* **Consigne 1**
Indiquez si les affirmations (a), (b) et (c) concordent avec le texte sur le projet de chaudières à biomasse de Veauche, en répondant par oui ou par non et en citant textuellement les mots du texte qui permettent de trancher.
(a) L’usine a été installée en 1981.
(b) Le bois devait être prélevé dans un rayon de 50 kilomètres autour de l’usine.
(c) Alexandre Joly est salarié de Nestlé depuis 20 ans.
* **Consigne 2**
Reproduisez à l’identique le passage du texte sur le projet de chaudières à biomasse de Veauche qui commence par « Sentant le danger » et se poursuit jusqu’à « et expérience syndicale. ».

* **Texte présenté**
+++
Salarié de l’usine depuis plus de vingt ans en tant qu’informaticien et automaticien, il s’en souvient bien. Immédiatement, cela l’a révolté. « Nestlé venait d’annoncer son plan mondial pour 2050, visant à décarboner ses sites, comme celui de Veauche, explique Frédéric. L’entreprise avait l’intention de remplacer deux chaudières à gaz par deux chaudières à biomasse. » Ce qui aurait menacé les nombreuses forêts situées autour de l’usine, installée en 1981 en plein cœur du Massif central. Un projet inquiétant : « L’usine avait prévu de puiser du bois dans un rayon de 100 kilomètres autour de l’usine, mettant ainsi sous pression toute la ressource forestière des monts du Forez, du Pilat ou du Velay », alerte-t-il.

Un plan qui aurait défiguré la forêt

L’entreprise avait eu pour objectif de « remplacer l’énergie fossile par celle du bois, car celle-ci était considérée comme une énergie “pauvre en émissions » », lâche-t-il. Or les impacts auraient été tout de même énormes. Afin d’obtenir 70 tonnes de bois, la direction comptait abattre plus d’un hectare de forêt par jour, soit l’équivalent d’un terrain de football… Le tout pour « stériliser et chauffer de la nourriture pour chats », s’indigne Frédéric.

Sentant le danger arriver, Frédéric se lance dans la bataille : « Je me suis dit que si je ne faisais rien, c’était comme être complice. » Il  n’est pas resté seul longtemps dans son combat contre le projet de chaudières biomasse. Rapidement, il est rejoint par Alexandre Joly, salarié de Nestlé depuis 17 ans et ancien syndicaliste, tout aussi préoccupé par l’impact écologique du projet. À eux deux, ils ont formé un duo qu’Alexandre décrit comme « très complémentaire », alliant expertise technique et expérience syndicale.
+++
* **Données présentées**
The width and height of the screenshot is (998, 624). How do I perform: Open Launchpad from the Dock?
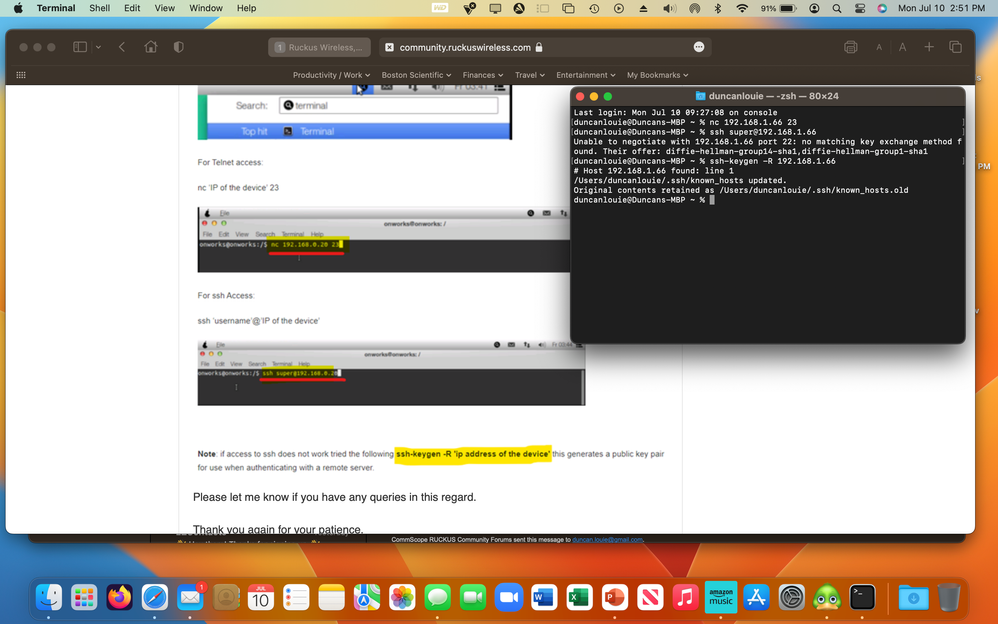tap(84, 597)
+++
* **Réponse rédigée 1**
(a) Oui : « installée en 1981 en plein cœur du Massif central ».
(b) Non : « puiser du bois dans un rayon de 100 kilomètres autour de l’usine ».
(c) Non : « salarié de Nestlé depuis 17 ans ».

* **Réponse rédigée 2**
Sentant le danger arriver, Frédéric se lance dans la bataille : « Je me suis dit que si je ne faisais rien, c’était comme être complice. » Il  n’est pas resté seul longtemps dans son combat contre le projet de chaudières biomasse. Rapidement, il est rejoint par Alexandre Joly, salarié de Nestlé depuis 17 ans et ancien syndicaliste, tout aussi préoccupé par l’impact écologique du projet. À eux deux, ils ont formé un duo qu’Alexandre décrit comme « très complémentaire », alliant expertise technique et expérience syndicale.